You should see output similar to this.

    [root@ip-172-31-23-73 ~]# echo "Subject: sendmail test" | sendmail -v my@email.com
    my@email.com... Connecting to [127.0.0.1] via relay...
    220 ip-172-31-23-73.localdomain ESMTP Postfix
    >>> EHLO ip-172-31-23-73.ap-south-1.compute.internal
    250-ip-172-31-23-73.localdomain
    250-PIPELINING
    250-SIZE 10240000
    250-VRFY
    250-ETRN
    250-ENHANCEDSTATUSCODES
    250-8BITMIME
    250 DSN
    >>> MAIL From: SIZE=23
    250 2.1.0 Ok
    >>> RCPT To:
    >>> DATA
    250 2.1.5 Ok
    354 End data with .
    >>> .
    250 2.0.0 Ok: queued as 6AE251010ACE
    my@email.com... Sent (Ok: queued as 6AE251010ACE)
    Closing connection to [127.0.0.1]
    >>> QUIT
    221 2.0.0 Bye

Now edit your jail.local file again the following command.

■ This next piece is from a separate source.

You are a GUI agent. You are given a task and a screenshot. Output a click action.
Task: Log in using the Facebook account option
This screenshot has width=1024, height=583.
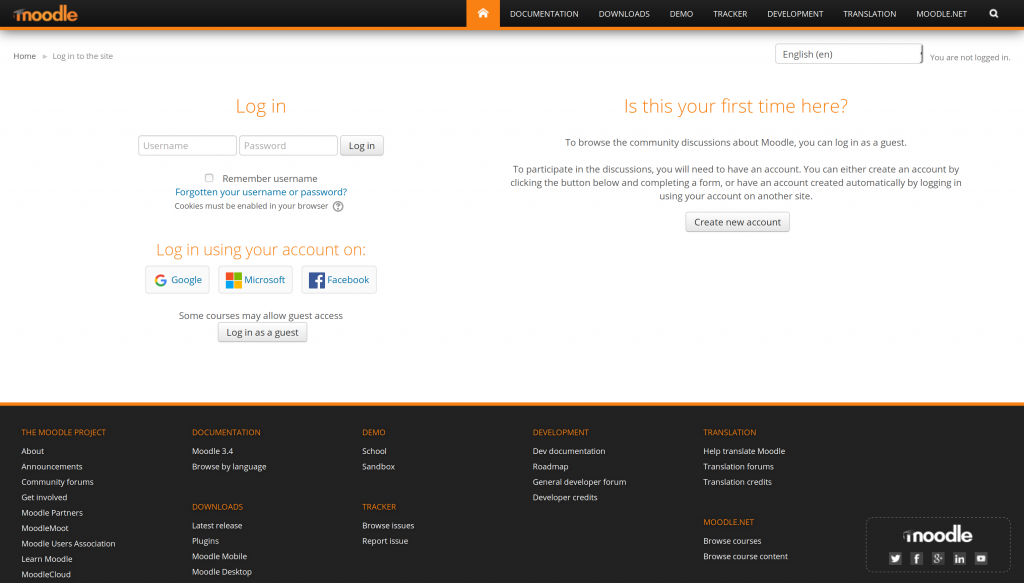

    nano /etc/fail2ban/jail.local

Scroll down to find the following lines.

    #
    # ACTIONS
    #

    # Some options used for actions

    # Destination email address used solely for the interpolations in
    # jail.{conf,local,d/*} configuration files.
    destemail = root@localhost

    # Sender email address used solely for some actions
    sender = root@localhost

    # E-mail action. Since 0.8.1 Fail2Ban uses sendmail MTA for the
    # mailing. Change mta configuration parameter to mail if you want to
    # revert to conventional 'mail'.
    mta = sendmail

Change destemail with the email address on which you want to receive the email alerts. change sender with the email address of the sender. You can also change the default MTA from sendmail to conventional mail.

Conclusion

In this tutorial we learnt to secure our SSH server from brute force attacks using Fail2Ban service. You can now easily deploy Fail2Ban on your CentOS 7.x servers. Deploying Fail2Ban on your server will harden the security of your machine.